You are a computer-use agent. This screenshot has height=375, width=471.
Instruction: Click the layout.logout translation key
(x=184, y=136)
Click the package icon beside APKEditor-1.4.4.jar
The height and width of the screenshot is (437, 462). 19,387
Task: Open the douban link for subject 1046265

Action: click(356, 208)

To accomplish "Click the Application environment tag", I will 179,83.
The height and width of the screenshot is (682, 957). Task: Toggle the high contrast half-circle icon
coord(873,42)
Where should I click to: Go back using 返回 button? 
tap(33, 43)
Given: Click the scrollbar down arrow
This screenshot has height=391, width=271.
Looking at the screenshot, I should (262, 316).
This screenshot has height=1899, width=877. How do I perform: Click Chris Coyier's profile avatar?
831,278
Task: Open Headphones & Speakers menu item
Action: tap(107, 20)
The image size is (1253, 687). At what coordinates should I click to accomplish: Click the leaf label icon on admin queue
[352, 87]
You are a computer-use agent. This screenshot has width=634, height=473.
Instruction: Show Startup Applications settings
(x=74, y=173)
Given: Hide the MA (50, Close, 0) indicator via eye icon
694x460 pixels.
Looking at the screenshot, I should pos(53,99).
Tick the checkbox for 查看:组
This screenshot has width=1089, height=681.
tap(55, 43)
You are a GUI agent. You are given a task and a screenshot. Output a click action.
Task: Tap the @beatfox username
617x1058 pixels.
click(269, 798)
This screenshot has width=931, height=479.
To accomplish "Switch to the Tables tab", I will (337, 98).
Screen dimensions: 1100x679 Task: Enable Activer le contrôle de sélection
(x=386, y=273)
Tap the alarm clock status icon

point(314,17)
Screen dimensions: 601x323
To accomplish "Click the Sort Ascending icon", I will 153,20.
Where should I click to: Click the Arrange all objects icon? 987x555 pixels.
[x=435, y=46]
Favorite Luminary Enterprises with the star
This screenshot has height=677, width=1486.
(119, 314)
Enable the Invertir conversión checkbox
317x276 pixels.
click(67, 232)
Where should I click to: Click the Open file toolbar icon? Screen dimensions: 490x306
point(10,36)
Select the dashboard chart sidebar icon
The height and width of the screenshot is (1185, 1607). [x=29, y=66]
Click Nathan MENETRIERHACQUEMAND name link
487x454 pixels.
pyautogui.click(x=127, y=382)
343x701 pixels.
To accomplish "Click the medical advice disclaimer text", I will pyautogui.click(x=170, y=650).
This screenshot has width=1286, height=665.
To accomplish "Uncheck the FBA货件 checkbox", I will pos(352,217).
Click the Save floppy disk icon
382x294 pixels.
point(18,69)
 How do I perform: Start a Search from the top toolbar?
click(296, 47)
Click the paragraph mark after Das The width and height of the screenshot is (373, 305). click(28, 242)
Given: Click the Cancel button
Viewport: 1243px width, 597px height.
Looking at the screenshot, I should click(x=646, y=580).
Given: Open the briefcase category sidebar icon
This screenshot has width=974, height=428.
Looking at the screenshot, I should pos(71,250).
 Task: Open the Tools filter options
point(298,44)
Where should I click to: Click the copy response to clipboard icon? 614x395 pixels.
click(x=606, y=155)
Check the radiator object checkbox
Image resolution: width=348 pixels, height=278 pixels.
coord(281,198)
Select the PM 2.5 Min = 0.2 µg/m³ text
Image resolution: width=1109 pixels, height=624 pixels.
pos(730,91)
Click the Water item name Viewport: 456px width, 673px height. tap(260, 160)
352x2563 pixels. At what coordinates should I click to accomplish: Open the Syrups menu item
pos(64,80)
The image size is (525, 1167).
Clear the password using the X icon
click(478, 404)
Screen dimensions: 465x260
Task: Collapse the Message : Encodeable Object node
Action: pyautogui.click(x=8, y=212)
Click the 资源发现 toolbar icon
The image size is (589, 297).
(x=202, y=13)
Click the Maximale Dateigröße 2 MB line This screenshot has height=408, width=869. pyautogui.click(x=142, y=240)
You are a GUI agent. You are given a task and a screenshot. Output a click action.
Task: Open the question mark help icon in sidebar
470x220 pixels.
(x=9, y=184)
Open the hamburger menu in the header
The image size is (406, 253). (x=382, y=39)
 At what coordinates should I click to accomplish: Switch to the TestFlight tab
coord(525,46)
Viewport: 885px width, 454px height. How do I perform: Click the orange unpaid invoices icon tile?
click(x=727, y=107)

### Prompt
Which lines above hold the string "computer"? Copy each of them.

### Solution to the problem
You are a computer-use agent. This screenshot has height=375, width=471.
You are a computer-use agent. This screenshot has width=634, height=473.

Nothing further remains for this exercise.